Sur les réseaux sociaux, le slogan “se van” (littéralement “ils partent”) popularisé par la candidate de gauche durant la campagne, est devenu “se fueron” (“ils sont partis”). Référence au président, Juan Orlando Hernández (JOH), au pouvoir depuis 2014 et réélu en 2017 grâce à une candidature à sa réélection considérée comme inconstitutionnelle par l’opposition, et à son gouvernement sclérosé par la corruption et des affaires de trafic de drogue.
Confortée par les premiers résultats, Xiomara Castro a elle-même revendiqué sa victoire sur Twitter en s’exclamant “Nous avons écrit l’histoire”, suscitant des démonstrations de joie parmi ses soutiens. Elle est “une candidate qui est née dans la rue, dans la protestation publique et dans les manifestations”, remarque un ancien ministre du gouvernement Zelaya interrogé par le quotidien de gauche argentin Página 12. “Sans aucun doute, cela lui apporte la sympathie et le soutien de tous les secteurs politiques et sociaux qui se sont opposés au coup d’État.”
Candidate malheureuse lors de sa première tentative en 2013, elle avait rejoint une alliance antigouvernementale en 2017. Donnée victorieuse par les premiers décomptes, l’Alliance d’opposition contre la dictature avait finalement été déclarée perdante au profit du parti présidentiel après une suspension du dépouillage de trente-six heures. Un délai lié officiellement à une panne électrique générale, rappelle le journal argentin, mais qui avait été largement accusé de masquer une fraude organisée par le pouvoir.
À distance des journalistes
Dans son programme, Xiomara Castro assure vouloir construire un “État socialiste démocratique”, indique Página 12. Un positionnement politique attaqué par Nasry Asfura, maire de Tegucigalpa, qui a utilisé le slogan “Oui à la patrie, non au communisme” durant la campagne, souligne de son côté El País America. Les propositions de Xiomara Castro visant à légaliser l’avortement et à étendre les programmes sociaux reflètent une volonté de changement radical dans un pays ravagé par la crise socio-économique et dévasté par deux violents ouragans en 2020. Pour les conservateurs, tels que l’eurodéputé espagnol Hermann Tertsch, interrogé par El Heraldo, elle représente un “danger”, le chemin vers “un régime castriste communiste” et “la misère absolue”.

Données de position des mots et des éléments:
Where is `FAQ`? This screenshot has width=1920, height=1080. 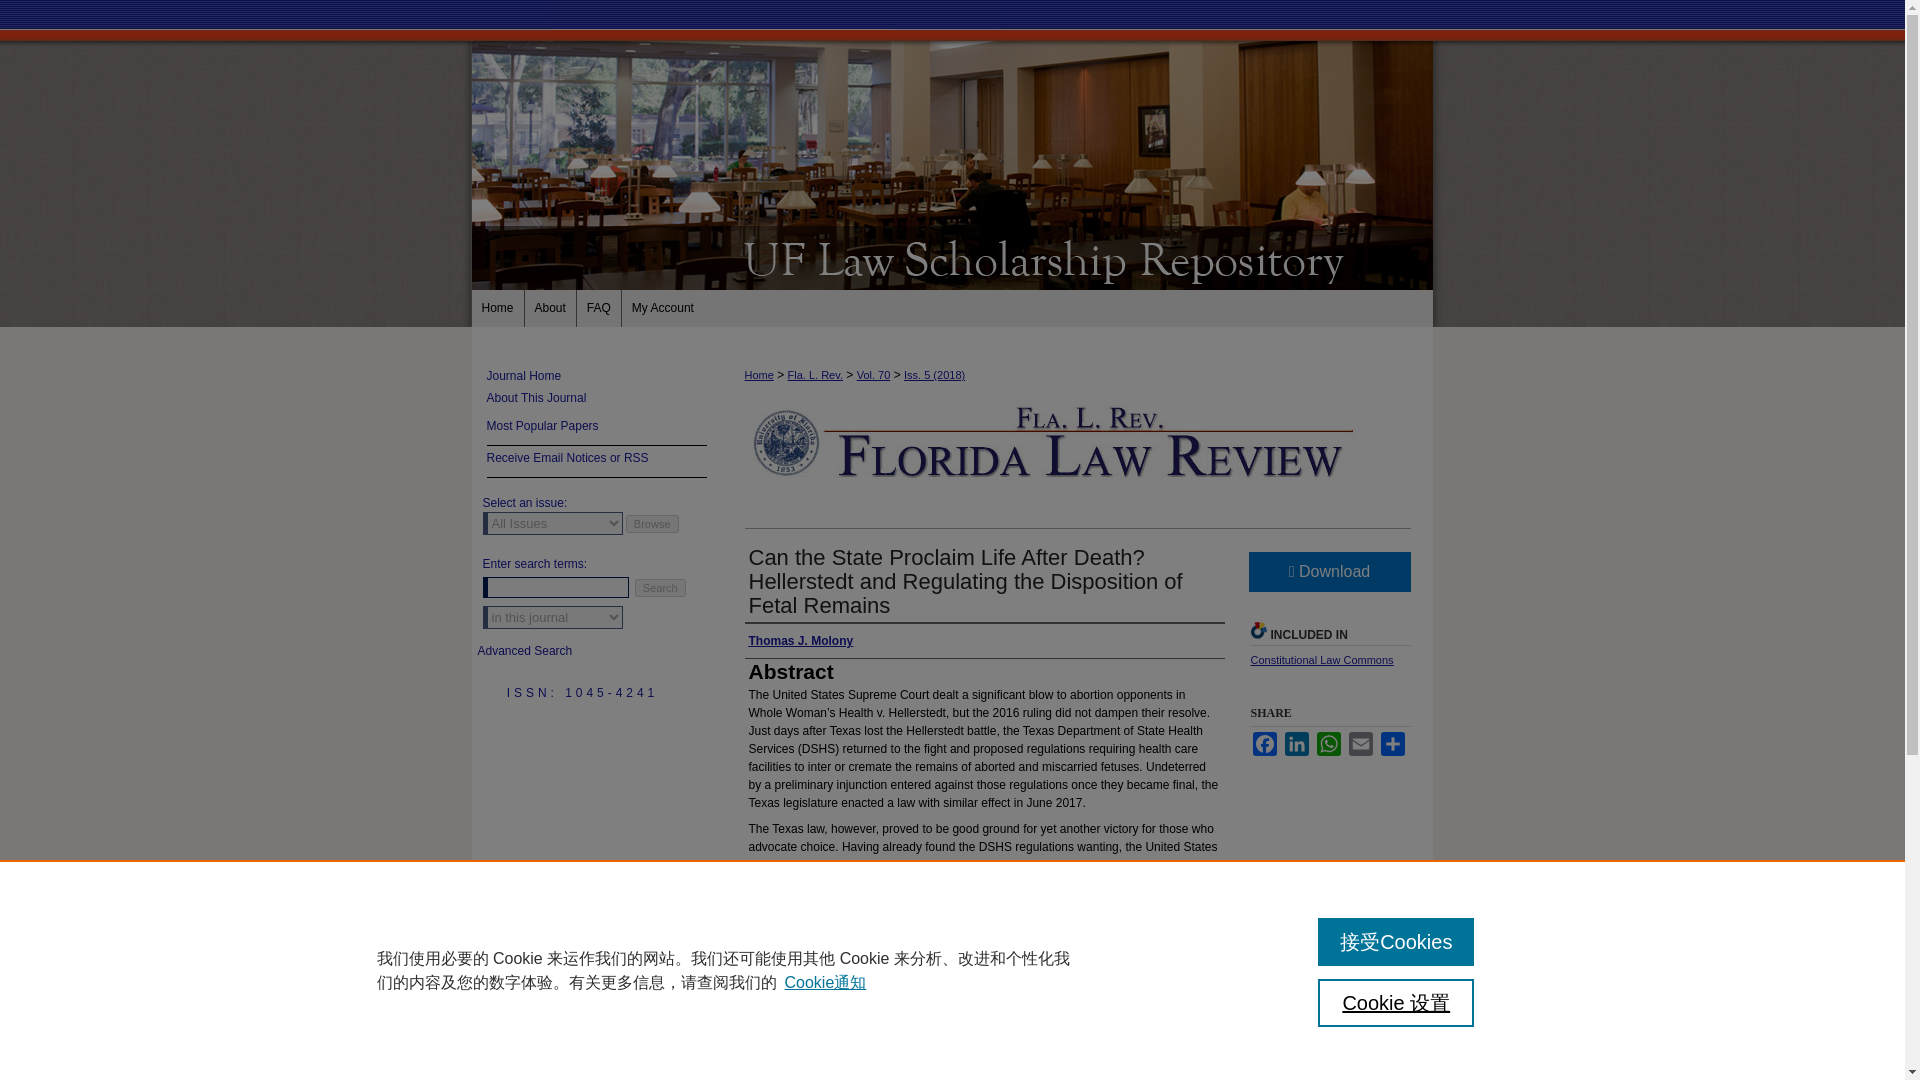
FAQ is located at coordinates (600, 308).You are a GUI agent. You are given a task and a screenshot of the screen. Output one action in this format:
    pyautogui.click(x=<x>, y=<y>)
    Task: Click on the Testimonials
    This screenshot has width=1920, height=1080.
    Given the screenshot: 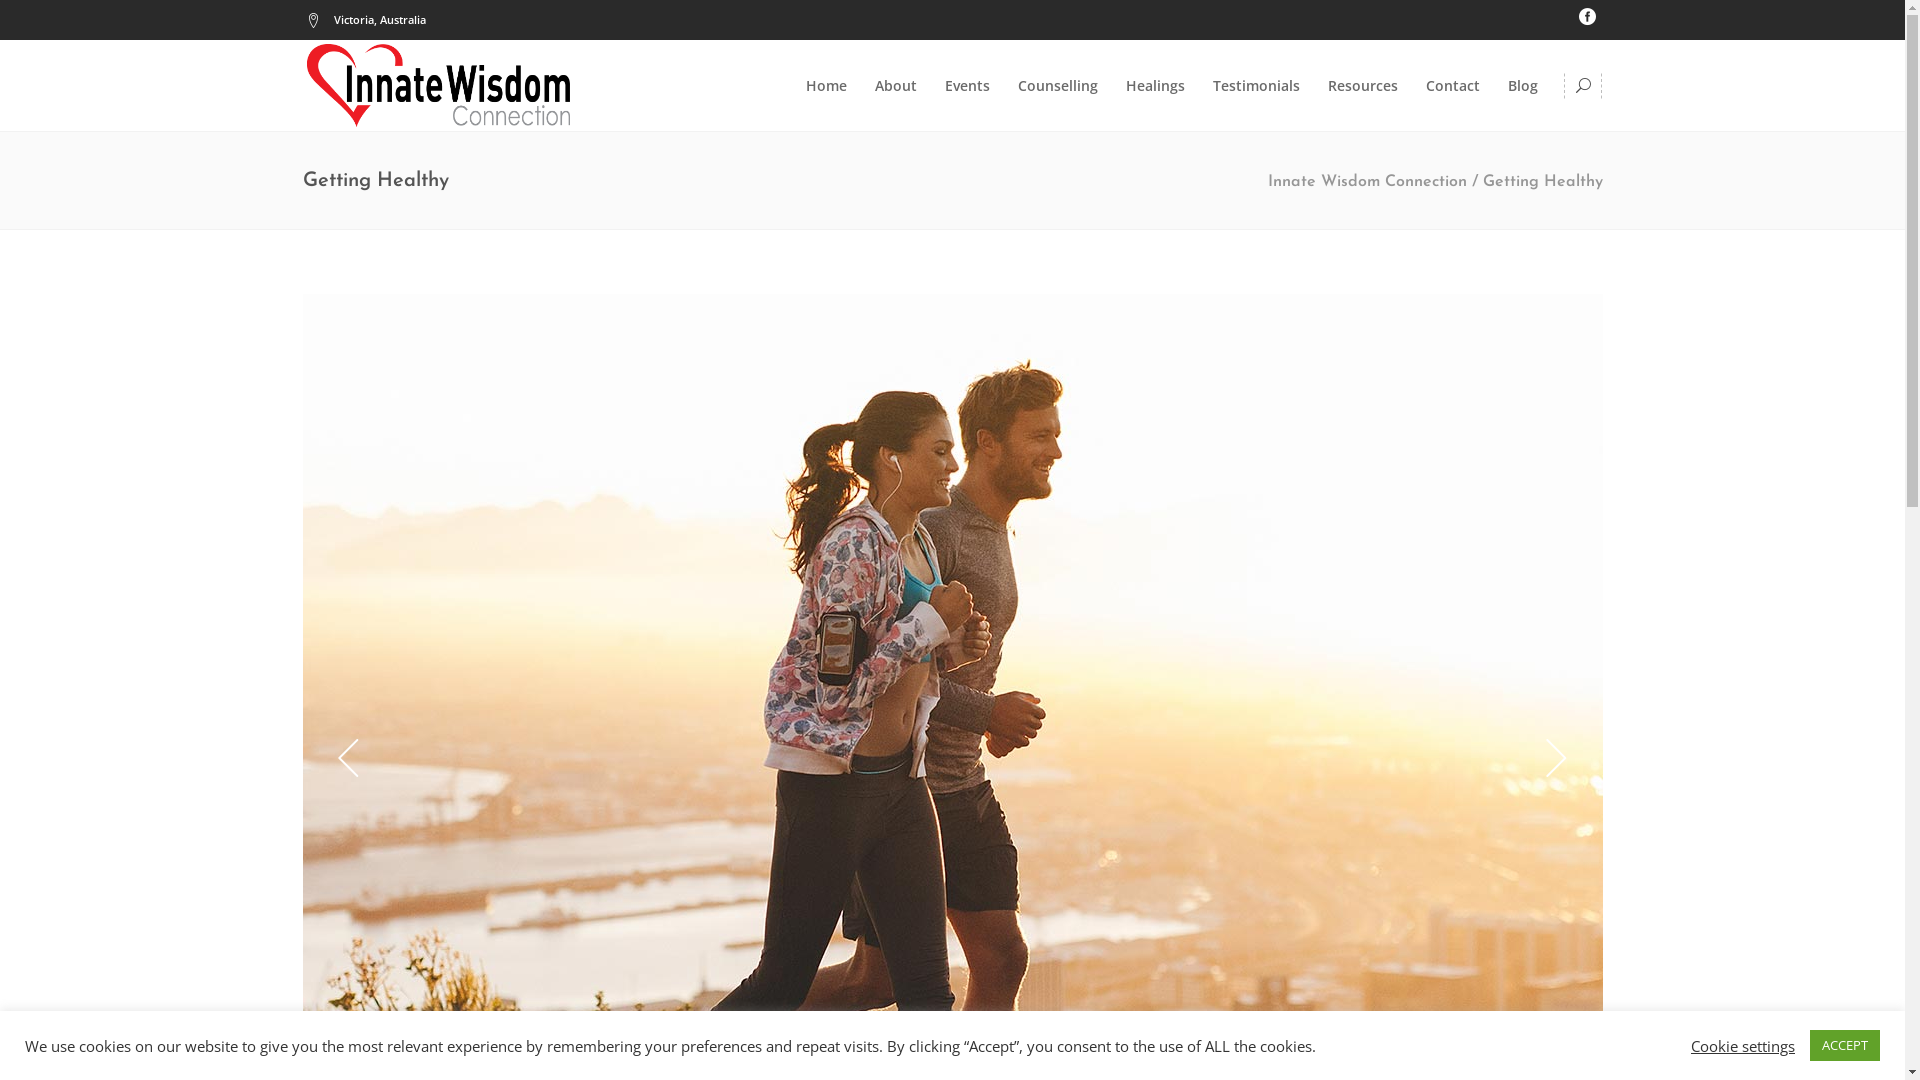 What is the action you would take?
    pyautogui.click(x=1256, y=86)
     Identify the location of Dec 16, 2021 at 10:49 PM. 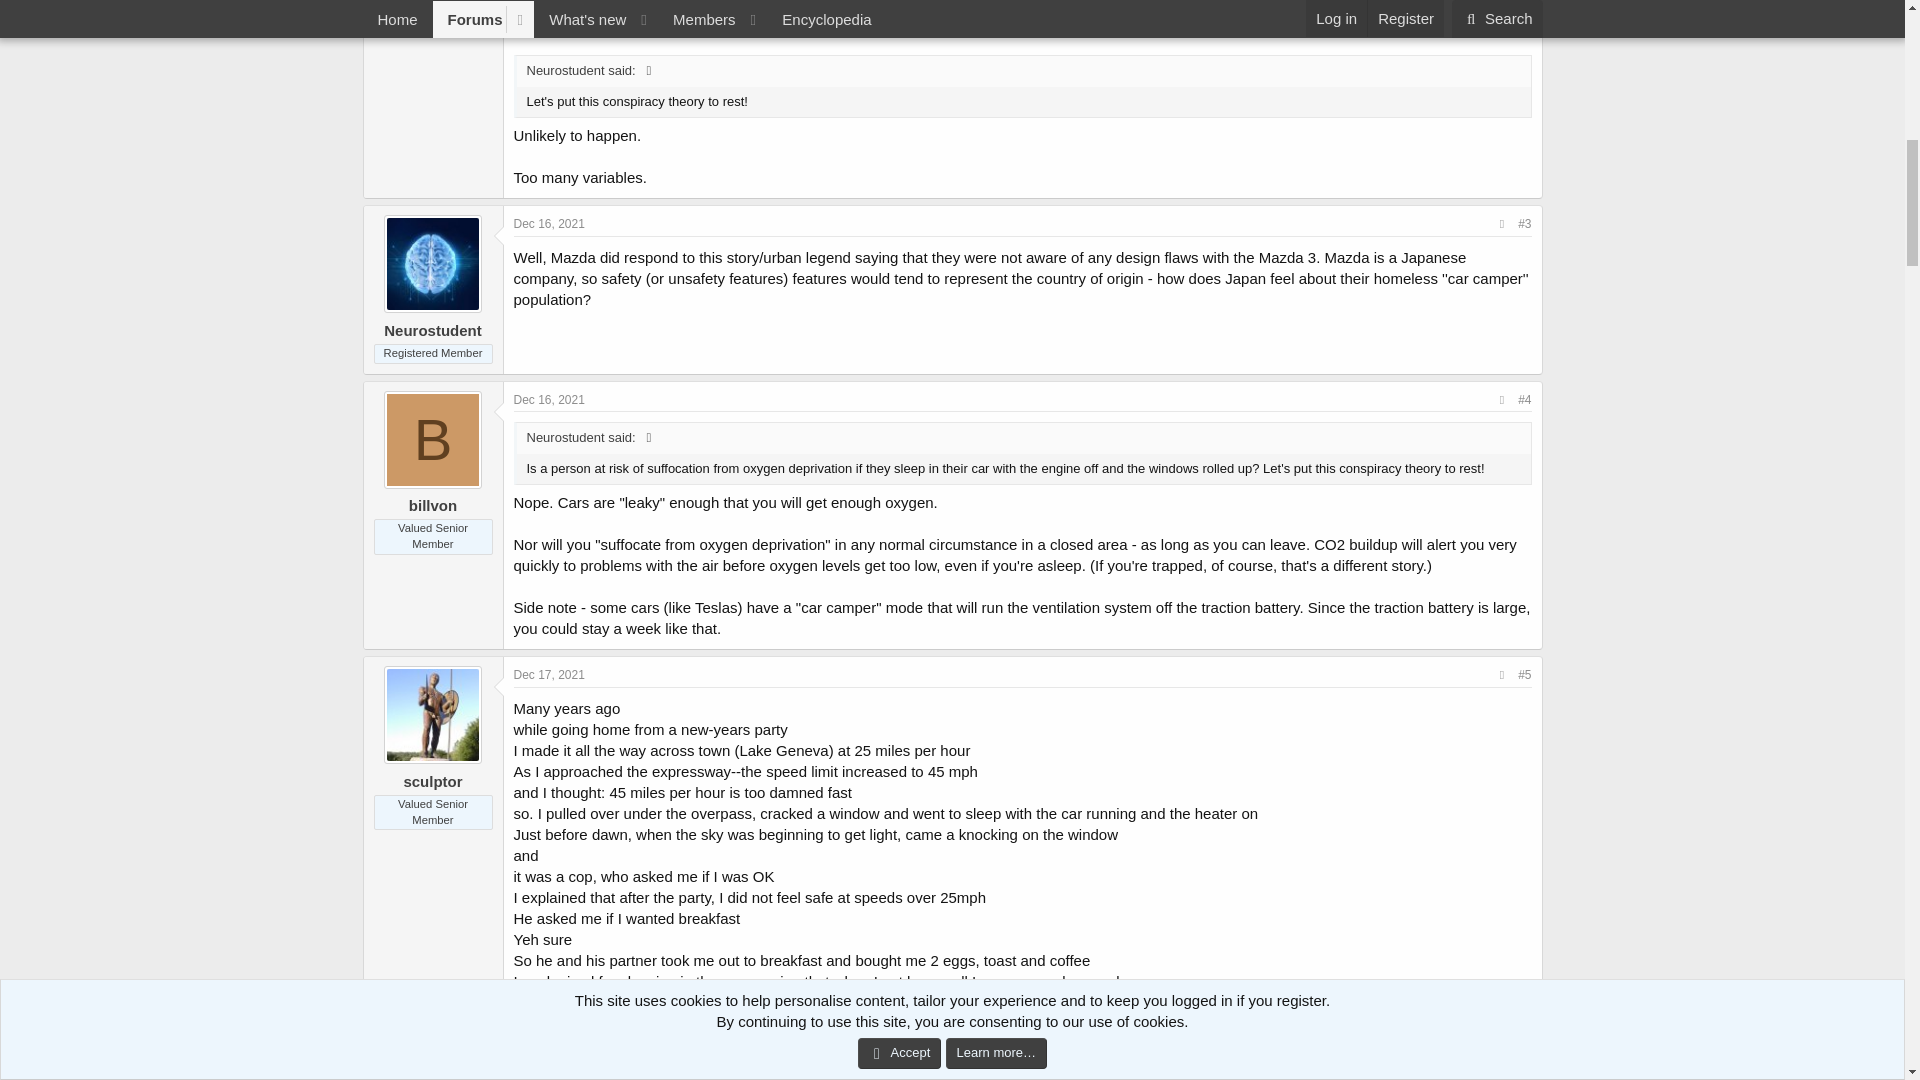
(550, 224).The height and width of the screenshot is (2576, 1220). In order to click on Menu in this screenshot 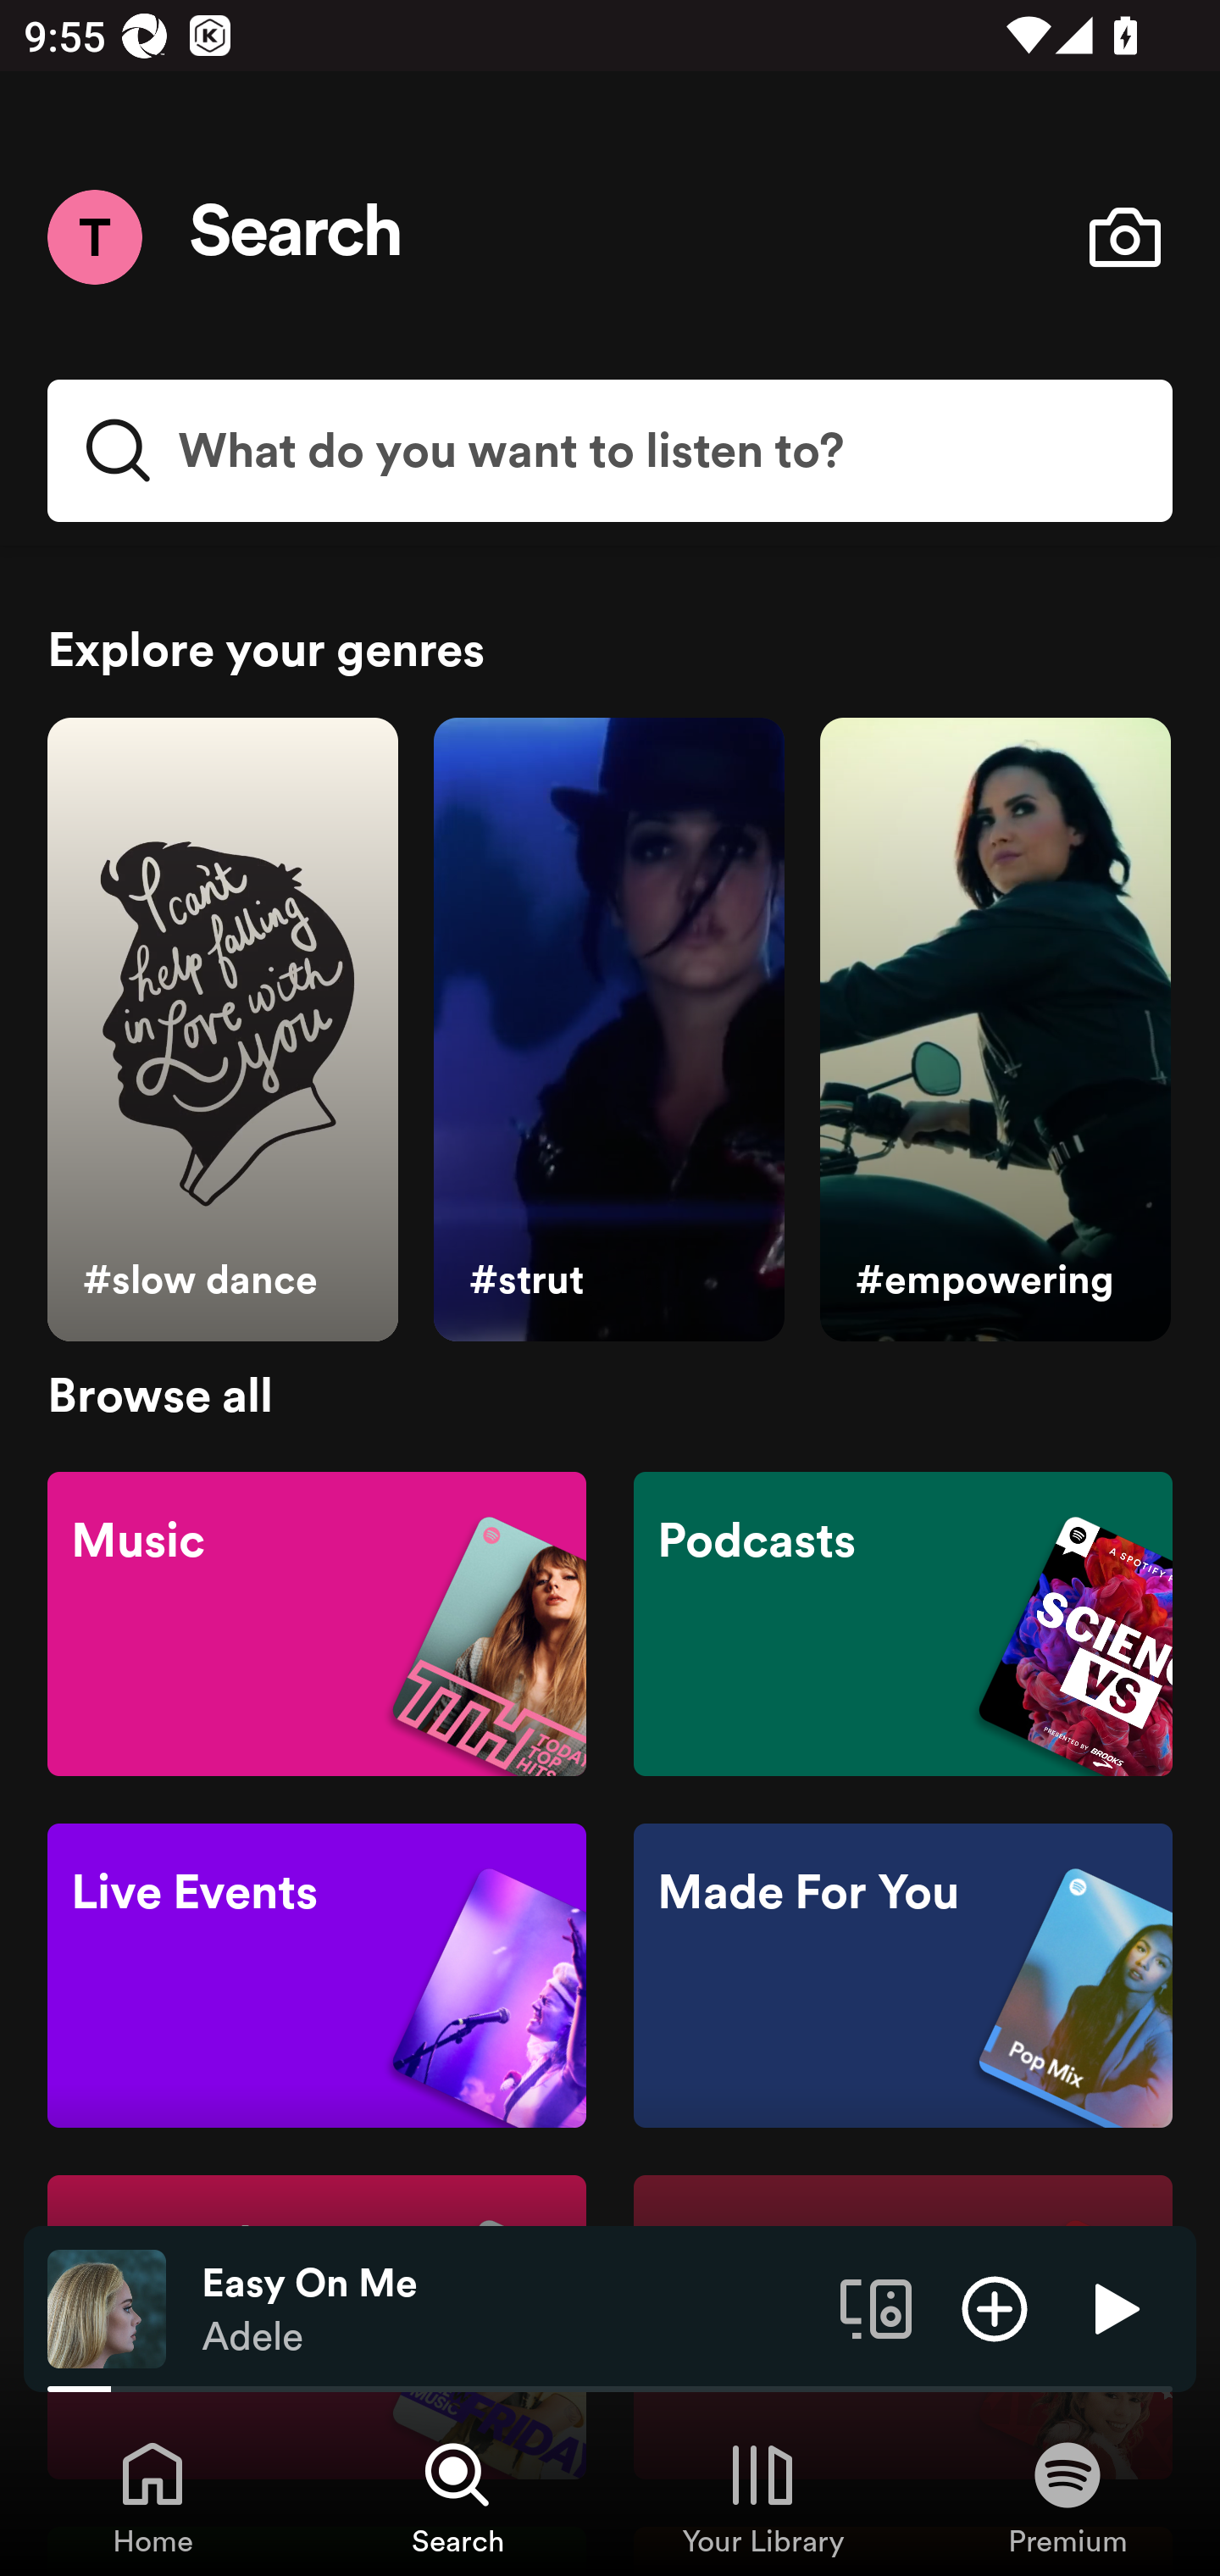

Consignes ▸
**1)** Indiquez si les affirmations suivantes concordent avec le texte sur l'élection de Xiomara Castro, en répondant par oui ou par non et en citant à l'identique les mots du texte qui tranchent : (a) Juan Orlando Hernández est au pouvoir depuis 2014 ; (b) Xiomara Castro a gagné lors de sa première tentative en 2013 ; (c) Nasry Asfura est maire de Tegucigalpa.
**2)** Poursuivez le texte sur l'élection de Xiomara Castro après sa dernière phrase.

Réponses dans l'ordre ▸
**1)**
(a) Oui : « au pouvoir depuis 2014 ».
(b) Non : « Candidate malheureuse lors de sa première tentative en 2013 ».
(c) Oui : « Nasry Asfura, maire de Tegucigalpa ».

**2)**
Décrite par le même quotidien comme “une femme courageuse, très souriante et dynamique”, elle est depuis dix ans le visage de “la tradition politique d’une famille qui compte des années de candidatures aux élections populaires”. Depuis le renversement de son mari, le président Manuel Zelaya, par un coup d’État militaire en 2009, celle qui tenait discrètement son rôle de première dame est passée sur le devant de la scène politique hondurienne.
Au gré de ses prises de position contre le putsch puis contre la corruption du régime de JOH, Xiomara Castro est devenue la meneuse d’un mouvement qui a mis fin au traditionnel bipartisme entre le Parti national et le Parti libéral dont elle était pourtant issue avec son mari, avant que celui-ci ne soutienne le dirigeant vénézuélien Hugo Chávez. Soucieuse de préserver son image de femme intègre, la candidate soixantenaire s’est maintenue jusqu’ici soigneusement à distance des journalistes et surtout “des médias qui ne soutiennent pas sa ligne politique”, observe El Heraldo.
P.-S.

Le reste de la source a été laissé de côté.